> [Objective] Copy out the data verbatim, beginning with the line containing "This screenshot has height=784, width=1541." and ending with the line containing "point(757,267)", both lines included. Reproduce only that part.
+===+
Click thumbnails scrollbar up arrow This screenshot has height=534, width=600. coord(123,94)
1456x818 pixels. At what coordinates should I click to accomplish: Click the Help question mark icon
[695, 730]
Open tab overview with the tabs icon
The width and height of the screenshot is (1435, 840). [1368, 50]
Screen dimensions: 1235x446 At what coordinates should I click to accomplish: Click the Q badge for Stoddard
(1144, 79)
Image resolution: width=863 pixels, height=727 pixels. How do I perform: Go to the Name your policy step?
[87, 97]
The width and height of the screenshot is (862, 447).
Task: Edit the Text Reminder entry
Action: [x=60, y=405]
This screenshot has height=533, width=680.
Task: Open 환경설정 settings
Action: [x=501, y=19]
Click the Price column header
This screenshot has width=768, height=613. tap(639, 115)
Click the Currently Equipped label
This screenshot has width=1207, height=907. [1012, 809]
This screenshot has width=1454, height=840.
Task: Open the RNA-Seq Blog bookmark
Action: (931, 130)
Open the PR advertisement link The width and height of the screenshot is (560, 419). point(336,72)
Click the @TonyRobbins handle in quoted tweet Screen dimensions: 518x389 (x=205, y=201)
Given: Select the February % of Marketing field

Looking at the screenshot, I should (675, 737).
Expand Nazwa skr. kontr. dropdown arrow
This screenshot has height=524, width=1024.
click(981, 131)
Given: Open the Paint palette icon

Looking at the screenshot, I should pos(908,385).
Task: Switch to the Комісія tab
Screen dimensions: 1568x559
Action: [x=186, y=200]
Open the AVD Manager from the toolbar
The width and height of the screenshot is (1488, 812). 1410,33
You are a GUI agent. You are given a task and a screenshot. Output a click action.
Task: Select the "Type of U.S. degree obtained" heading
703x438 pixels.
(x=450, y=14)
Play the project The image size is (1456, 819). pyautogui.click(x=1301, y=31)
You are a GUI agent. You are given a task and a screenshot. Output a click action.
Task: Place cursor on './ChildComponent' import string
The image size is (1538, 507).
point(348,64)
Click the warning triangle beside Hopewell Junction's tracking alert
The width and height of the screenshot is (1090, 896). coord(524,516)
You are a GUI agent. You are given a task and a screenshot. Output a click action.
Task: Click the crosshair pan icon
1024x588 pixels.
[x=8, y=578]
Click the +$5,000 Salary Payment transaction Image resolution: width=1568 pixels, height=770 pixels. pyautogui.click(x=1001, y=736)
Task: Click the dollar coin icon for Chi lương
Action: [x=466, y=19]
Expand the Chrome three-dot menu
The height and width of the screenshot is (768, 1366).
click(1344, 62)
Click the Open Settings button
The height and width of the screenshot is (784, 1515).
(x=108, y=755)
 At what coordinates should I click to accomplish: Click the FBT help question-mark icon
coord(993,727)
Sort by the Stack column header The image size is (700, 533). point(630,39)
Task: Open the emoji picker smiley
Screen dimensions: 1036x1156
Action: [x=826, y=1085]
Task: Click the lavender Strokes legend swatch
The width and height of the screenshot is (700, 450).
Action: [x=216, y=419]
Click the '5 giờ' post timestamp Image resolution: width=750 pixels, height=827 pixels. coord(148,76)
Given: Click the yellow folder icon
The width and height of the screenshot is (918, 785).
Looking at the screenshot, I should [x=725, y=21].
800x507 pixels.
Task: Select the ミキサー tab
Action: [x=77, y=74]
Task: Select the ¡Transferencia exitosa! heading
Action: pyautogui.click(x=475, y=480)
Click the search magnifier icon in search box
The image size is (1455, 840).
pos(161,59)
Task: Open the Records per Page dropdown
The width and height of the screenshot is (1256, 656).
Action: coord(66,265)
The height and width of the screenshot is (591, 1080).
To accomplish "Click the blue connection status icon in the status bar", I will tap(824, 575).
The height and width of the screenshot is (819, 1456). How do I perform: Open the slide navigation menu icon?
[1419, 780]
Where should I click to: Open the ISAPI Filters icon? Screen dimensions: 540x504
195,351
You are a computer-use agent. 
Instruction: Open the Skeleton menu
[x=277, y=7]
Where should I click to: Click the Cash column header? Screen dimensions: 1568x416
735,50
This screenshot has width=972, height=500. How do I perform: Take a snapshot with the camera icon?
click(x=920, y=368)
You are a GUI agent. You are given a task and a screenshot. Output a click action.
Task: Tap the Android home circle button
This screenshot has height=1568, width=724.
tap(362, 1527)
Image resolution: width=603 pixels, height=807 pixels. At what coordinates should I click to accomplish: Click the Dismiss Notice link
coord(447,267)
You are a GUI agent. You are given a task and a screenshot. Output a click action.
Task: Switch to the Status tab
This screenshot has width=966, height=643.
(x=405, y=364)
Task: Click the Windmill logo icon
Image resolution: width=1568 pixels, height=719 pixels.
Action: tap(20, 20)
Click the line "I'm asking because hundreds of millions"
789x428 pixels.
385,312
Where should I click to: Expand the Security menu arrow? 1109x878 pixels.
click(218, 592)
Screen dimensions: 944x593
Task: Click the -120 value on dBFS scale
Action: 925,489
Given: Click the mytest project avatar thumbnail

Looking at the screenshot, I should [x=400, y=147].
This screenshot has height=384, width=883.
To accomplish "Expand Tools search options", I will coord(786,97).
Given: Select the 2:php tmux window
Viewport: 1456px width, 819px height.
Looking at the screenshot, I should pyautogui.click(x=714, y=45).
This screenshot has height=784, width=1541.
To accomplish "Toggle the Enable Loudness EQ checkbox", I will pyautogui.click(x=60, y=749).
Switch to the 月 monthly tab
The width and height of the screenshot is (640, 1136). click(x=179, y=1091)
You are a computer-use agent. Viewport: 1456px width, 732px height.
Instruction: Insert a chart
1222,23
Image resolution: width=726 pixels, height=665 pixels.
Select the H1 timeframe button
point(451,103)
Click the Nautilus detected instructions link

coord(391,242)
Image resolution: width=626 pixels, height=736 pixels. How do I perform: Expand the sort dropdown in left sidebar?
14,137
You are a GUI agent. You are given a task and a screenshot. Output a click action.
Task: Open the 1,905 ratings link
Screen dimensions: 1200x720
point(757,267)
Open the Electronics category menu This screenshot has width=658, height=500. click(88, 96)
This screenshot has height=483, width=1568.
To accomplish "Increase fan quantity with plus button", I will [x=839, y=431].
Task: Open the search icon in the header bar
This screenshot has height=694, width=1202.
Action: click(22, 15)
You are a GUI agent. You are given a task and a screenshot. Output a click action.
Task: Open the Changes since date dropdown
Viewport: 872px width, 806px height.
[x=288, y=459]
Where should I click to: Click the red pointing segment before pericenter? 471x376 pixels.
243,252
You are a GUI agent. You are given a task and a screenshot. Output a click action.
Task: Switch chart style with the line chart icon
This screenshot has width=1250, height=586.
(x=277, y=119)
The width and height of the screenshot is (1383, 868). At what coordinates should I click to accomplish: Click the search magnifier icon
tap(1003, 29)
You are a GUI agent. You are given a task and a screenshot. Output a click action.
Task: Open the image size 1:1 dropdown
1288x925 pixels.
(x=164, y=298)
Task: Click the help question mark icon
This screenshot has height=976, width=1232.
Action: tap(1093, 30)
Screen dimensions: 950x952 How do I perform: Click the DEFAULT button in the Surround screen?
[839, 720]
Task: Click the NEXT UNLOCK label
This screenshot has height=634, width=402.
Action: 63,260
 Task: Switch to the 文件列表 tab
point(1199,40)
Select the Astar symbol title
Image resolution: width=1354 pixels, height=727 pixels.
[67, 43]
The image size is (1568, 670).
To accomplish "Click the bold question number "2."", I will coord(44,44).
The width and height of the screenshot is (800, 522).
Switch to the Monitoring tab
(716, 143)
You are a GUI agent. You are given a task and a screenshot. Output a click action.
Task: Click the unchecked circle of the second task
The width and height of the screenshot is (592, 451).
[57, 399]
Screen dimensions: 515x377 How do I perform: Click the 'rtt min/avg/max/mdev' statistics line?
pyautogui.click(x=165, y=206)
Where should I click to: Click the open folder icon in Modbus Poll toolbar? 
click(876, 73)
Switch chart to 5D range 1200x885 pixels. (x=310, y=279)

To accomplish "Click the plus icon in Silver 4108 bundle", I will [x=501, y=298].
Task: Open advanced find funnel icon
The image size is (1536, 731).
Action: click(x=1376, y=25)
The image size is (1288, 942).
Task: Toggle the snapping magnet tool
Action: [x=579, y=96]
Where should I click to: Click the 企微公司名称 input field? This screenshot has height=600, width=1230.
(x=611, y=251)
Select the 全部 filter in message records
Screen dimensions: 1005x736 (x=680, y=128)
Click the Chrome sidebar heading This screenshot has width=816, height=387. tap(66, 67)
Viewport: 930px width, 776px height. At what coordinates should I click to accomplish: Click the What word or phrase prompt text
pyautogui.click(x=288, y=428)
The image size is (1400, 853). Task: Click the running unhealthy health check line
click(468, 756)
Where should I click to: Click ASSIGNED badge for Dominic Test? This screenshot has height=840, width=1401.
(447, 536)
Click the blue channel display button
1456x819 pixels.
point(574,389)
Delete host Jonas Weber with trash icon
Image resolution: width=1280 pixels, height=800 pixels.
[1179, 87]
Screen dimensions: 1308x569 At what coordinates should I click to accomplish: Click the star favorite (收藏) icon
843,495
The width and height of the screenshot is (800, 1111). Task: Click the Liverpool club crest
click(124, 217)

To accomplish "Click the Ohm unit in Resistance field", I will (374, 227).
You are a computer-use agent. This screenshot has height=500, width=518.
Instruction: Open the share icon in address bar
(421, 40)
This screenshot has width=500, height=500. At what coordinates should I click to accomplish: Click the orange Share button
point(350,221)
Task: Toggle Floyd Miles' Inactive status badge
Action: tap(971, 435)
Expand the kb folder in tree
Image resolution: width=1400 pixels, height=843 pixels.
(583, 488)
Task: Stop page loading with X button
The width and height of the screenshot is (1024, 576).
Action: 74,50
+===+
> [Result of this exercise]
This screenshot has height=784, width=1541.
To accomplish "Toggle the Enable Loudness EQ checkbox", I will pyautogui.click(x=60, y=749).
Switch to the 月 monthly tab
The width and height of the screenshot is (640, 1136). click(x=179, y=1091)
You are a computer-use agent. Viewport: 1456px width, 732px height.
Instruction: Insert a chart
1222,23
Image resolution: width=726 pixels, height=665 pixels.
Select the H1 timeframe button
point(451,103)
Click the Nautilus detected instructions link

coord(391,242)
Image resolution: width=626 pixels, height=736 pixels. How do I perform: Expand the sort dropdown in left sidebar?
14,137
You are a GUI agent. You are given a task and a screenshot. Output a click action.
Task: Open the 1,905 ratings link
Screen dimensions: 1200x720
point(757,267)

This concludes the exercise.